No one wants to be the new head of school who eliminates the bagel break.
But that’s the position Jessica Spiegel is in as the new principal of the independent Bergen County High School of Jewish Studies, which meets at Temple Israel & JCC in Ridgewood. (Ms. Spiegel continues to be Temple Israel’s educational director, a post she has held for three years.)
Ms. Spiegel is not opposed to bagels personally. But when she reconfigured the Sunday classes for the non-denominational school, which draws from 19 synagogues and 18 different North Jersey high schools, she realized that the noshing had to go.
“There’s no more bagels for the moment,” Ms. Spiegel said. You can’t nosh while wearing a mask — and the 55 students coming to classes “are super compliant with masks. Most are well-trained by their schools.”
Instead of bagels, the BCHSJS students who attend in person get a structured break, led by teachers. “They’re playing games,” Ms. Spiegel said. “Sometimes it’s Knockout, sometimes it’s Apple to Apples. Sometimes it’s an encounter where they meet someone and chat for three minutes. It’s a structured social activity. Students are thrilled to have the opportunity and a little help to hang out.”
Because of the pandemic, the school has changed its hours, so that it can meet separately from the Temple Israel’s Hebrew school. Classes this year run from 11:30 a.m. to 1:30 p.m.; last year they were from 9:30 to 12:30.
This has worked out well.
“Because of the later time, our students are awake. They’re bright eyed and bushy tailed. The 9:30 time for teens was a little more challenging,” Ms. Spiegel said.
Meanwhile, there’s a separate online track with 15 students that is its own community. Students who can’t make it to classroom classes because they’re in quarantine can’t Zoom in to the online ones. “We want students to really engage,” Ms. Spiegel said. “Switching back and forth doesn’t give them the opportunity to do that.” They can, though, jump into the scheduled online social activities, which also includes games.

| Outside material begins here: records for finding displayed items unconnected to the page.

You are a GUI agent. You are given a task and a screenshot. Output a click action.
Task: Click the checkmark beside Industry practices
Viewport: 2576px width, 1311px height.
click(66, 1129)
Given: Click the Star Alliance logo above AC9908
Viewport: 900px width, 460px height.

“We’re finding a way to create community online,” she said. “Zoom is amazing. It gives us so many tools. Teachers can screen share, can show a video — it feels really personal.”
Reconfiguring the school for safety was Ms. Spiegel’s biggest challenge when she started the position in July.
But looking forward, she wants to “create courses that are a supplement and an enhancement to what the students are doing in their regular lives.” The first such class just started. It’s on ethical driving for tenth graders who are taking driving classes at their high schools.”
And beyond the theoretical, she has also arranged for her students to get discounts at local driving schools.
“My vision is to create synergy between their secular and Judaic lives. Each grade will have something that will be useful to their regular life. In the ninth grade we’ll start with social action, because high school kids need volunteer hours.
“I’m really excited about this. There is so much potential and the teens are so engaged.
“It’s important for the teens to have a space where they can have a Jewish conversation around contemporary issues. Our ethics courses are rooted in what’s happening in the world and what’s happening in their lives.
“We’re not a traditional Hebrew school. We don’t focus on Hebrew and tefillah,” she said, using the Hebrew word for prayer. “We can focus on the parts of Jewish life you don’t focus on in Hebrew school. There’s much more emphasis on discussion groups on how Jewish issues connect with your contemporary life.”
As to the courses, “We’re all about choice. If you try a class and it’s not the right class for you, that’s fine. We want to treat the high school students like high school students and they are able to make those choices.”
Courses this semester include Jews in pop culture, the Jewish connections of the Marvel Universe, Jews in the news, and class in the weekly Torah portion that Ms. Spiegel leads that culminates each week in baking a challah that represents the parsha.
As a regional school, students “meet teens from all over Bergen County, which can only be good in the end. It’s always nice to have friends who are a little disconnected from your high school community. It gives you the opportunity to meet all sorts of people who are like you. A lot of our students come from high schools without a lot of Jews. When they get to BCHSJS they are really able to find their community. It’s an amazing feeling to be able to walk into a space and feel you’re part of a group. Socializing is important to us. We really believe the Jewish community is indeed a community, and if there’s not time to make Jewish friends we’re not going to have a Jewish community.”